### SOURCE RECORDS
= = = = =
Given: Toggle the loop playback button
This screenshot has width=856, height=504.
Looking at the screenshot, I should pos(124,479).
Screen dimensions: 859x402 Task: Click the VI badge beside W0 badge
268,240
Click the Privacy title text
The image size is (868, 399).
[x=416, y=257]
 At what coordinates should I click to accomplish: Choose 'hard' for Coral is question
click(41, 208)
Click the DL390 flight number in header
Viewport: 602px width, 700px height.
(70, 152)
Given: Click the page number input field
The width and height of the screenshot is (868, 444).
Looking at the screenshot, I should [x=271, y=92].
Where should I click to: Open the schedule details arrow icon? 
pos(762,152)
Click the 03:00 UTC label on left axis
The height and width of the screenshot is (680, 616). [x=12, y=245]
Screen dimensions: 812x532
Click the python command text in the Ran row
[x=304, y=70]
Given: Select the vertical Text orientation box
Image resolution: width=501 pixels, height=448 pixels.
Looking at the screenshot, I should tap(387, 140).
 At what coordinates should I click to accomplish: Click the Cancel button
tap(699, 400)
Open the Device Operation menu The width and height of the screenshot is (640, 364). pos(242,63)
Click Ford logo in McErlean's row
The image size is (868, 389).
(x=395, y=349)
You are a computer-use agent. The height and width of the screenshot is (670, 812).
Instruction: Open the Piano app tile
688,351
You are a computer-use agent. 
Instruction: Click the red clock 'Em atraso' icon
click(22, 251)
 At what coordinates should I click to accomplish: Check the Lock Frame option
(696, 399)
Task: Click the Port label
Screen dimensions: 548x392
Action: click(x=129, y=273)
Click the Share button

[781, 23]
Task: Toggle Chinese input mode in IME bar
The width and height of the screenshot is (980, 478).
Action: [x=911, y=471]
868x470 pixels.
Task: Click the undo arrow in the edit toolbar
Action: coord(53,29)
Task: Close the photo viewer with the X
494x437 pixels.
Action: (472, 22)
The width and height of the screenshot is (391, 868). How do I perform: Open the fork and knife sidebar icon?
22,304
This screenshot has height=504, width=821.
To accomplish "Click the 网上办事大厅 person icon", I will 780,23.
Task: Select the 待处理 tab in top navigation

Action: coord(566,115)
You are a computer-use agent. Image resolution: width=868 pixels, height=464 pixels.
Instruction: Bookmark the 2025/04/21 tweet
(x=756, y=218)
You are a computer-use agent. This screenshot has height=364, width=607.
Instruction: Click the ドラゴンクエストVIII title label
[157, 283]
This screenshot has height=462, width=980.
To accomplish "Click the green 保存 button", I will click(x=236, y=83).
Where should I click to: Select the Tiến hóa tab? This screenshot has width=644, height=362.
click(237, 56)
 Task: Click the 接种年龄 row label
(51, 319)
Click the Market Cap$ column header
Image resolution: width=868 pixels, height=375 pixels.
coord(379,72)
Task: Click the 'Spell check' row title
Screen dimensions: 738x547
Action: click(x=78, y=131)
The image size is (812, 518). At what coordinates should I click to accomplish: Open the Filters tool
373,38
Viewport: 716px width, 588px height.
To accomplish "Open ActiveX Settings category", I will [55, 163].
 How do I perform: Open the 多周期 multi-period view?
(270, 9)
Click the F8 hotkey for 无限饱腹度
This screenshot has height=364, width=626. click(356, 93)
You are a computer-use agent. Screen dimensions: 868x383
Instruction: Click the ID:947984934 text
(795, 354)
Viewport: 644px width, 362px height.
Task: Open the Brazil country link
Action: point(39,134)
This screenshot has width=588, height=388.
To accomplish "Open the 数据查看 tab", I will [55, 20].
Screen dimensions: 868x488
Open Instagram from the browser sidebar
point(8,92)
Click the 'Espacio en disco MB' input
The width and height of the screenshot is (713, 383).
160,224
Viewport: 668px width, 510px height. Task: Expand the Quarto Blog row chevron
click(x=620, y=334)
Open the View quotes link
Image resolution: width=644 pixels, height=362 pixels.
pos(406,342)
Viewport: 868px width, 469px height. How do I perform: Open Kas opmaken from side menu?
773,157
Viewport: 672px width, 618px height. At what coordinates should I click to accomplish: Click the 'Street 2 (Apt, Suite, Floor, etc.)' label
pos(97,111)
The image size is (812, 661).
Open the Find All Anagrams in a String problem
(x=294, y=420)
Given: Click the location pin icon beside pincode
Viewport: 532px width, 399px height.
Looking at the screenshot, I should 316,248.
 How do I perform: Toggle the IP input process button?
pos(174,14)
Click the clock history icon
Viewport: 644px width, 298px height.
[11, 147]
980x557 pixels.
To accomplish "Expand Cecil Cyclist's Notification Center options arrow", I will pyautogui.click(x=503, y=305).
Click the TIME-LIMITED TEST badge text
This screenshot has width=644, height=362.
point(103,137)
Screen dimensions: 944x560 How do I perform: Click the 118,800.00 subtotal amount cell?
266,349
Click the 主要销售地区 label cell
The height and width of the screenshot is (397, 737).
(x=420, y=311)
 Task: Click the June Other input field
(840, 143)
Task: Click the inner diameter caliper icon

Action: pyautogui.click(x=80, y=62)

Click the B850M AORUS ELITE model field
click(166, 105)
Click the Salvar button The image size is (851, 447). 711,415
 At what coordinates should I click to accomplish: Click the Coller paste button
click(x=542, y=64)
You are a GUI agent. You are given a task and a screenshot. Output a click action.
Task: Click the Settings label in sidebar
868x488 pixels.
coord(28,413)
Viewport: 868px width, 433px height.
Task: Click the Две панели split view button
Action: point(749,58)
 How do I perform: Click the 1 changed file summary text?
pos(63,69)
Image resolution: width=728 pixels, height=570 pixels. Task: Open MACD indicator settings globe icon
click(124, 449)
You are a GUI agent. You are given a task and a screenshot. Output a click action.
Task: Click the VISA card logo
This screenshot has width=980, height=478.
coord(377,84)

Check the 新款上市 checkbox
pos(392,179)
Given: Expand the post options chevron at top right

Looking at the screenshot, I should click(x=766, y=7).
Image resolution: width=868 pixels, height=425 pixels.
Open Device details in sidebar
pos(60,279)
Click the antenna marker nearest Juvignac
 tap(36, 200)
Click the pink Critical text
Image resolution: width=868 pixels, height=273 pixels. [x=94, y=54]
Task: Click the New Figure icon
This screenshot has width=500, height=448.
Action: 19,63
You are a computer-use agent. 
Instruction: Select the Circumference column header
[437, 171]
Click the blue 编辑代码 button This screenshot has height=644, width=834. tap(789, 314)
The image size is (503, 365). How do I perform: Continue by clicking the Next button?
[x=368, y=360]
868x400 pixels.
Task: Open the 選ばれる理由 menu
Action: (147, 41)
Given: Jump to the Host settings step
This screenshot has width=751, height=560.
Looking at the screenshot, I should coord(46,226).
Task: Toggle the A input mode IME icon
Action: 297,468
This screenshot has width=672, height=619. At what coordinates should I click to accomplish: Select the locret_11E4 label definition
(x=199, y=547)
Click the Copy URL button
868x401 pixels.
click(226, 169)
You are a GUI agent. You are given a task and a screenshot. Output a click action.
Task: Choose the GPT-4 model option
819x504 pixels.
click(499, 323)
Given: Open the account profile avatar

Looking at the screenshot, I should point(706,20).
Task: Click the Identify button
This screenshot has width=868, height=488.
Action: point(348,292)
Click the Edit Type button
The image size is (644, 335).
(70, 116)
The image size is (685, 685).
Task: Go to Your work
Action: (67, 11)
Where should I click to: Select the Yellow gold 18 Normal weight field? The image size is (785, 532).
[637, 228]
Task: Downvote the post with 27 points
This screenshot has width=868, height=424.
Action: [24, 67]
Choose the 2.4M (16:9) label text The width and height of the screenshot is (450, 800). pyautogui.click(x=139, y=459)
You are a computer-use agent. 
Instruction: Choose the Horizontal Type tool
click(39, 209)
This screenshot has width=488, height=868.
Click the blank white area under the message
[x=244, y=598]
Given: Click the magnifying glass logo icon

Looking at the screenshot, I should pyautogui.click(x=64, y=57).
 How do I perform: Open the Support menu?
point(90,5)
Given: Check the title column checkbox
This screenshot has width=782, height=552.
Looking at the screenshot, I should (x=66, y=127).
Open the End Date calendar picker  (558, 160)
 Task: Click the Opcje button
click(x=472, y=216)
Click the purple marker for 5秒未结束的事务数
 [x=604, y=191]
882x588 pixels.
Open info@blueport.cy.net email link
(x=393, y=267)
= = = = =
### TASK DESCRIPTION
Return each line among the entries that holds the word "computer".

### OUTPUT OF THE EXERCISE
You are a computer-use agent. The height and width of the screenshot is (670, 812).
You are a computer-use agent. 
You are a computer-use agent. Image resolution: width=868 pixels, height=464 pixels.
You are a computer-use agent. This screenshot has height=364, width=607.
You are a computer-use agent. Screen dimensions: 868x383
You are a computer-use agent. 
You are a computer-use agent. 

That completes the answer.